Perhaps the best Sicilian in terms of combining the 'quick fix' approach with objective strength is the Kan Sicilian. Another nice thing about it is that your opponent can't really move order you in the Anti-Sicilians; perhaps the only move order tricks White can try are 1.e4 c5 2.Nf3 e6 3.Nc3 a6 4.g3 and 3.d4 cxd4 4.Nxd4 a6 5.Be2, but they aren't a theoretical issue at all. If you want to really be tricky, you could include the O'Kelly (2...a6) as a surprise weapon for when you want to dodge the critical 5.Bd3 in the Kan and feel that your opponent won't know how to play a c3 Sicilian a tempo up (3.c3).

Anyhow, the main reason I didn't adopt 7...Qe7 myself is because it doesn't really put any pressure on White - even if White is completely unaware of the move, they can get into a middlegame with a symbolic advantage using common sense moves.
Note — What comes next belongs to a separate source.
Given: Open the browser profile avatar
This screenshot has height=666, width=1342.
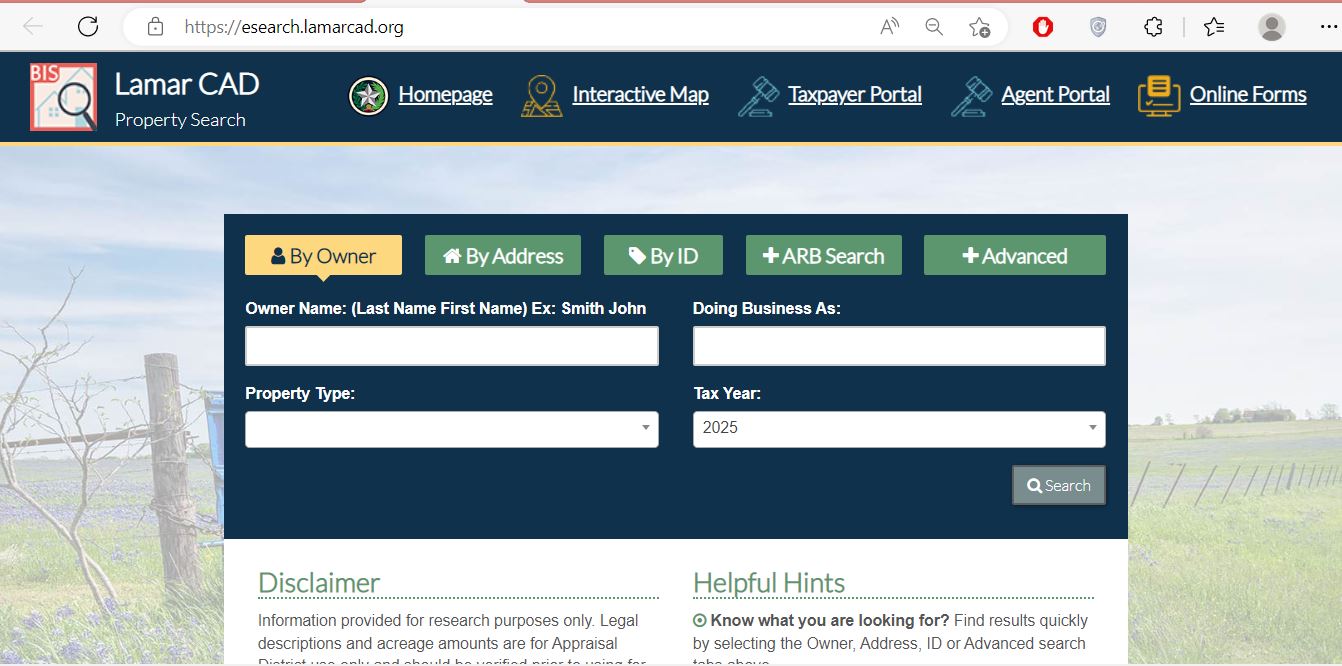Looking at the screenshot, I should pos(1271,27).
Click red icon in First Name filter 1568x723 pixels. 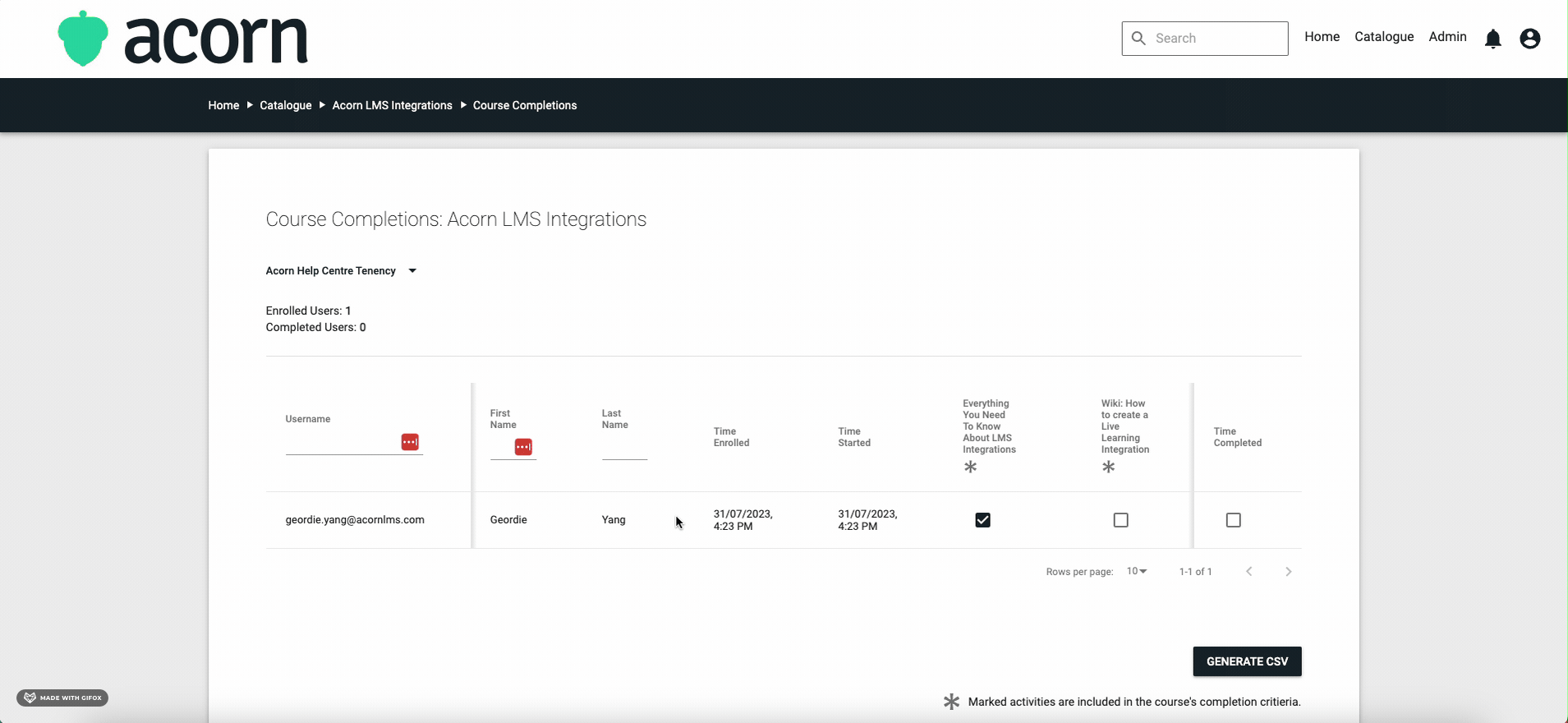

Perhaps a good analogy would be that this Lowenthal system is a 'Petroff' of the Sicilian (only with a lot less theory).

I'd say the other good 'shortcut' Sicilian is the Accelerated Dragon (in terms of easiness to learn and play), but at a high level it runs into similar problems (that the Maroczy Bind is quite hard to win against). Not a problem at club level, of course - especially since there most people will play 5.Nc3 and bluff their way through some Be2, Bc4 or Nb3 system. And against Rossolimo players you can move order them with 2...g6.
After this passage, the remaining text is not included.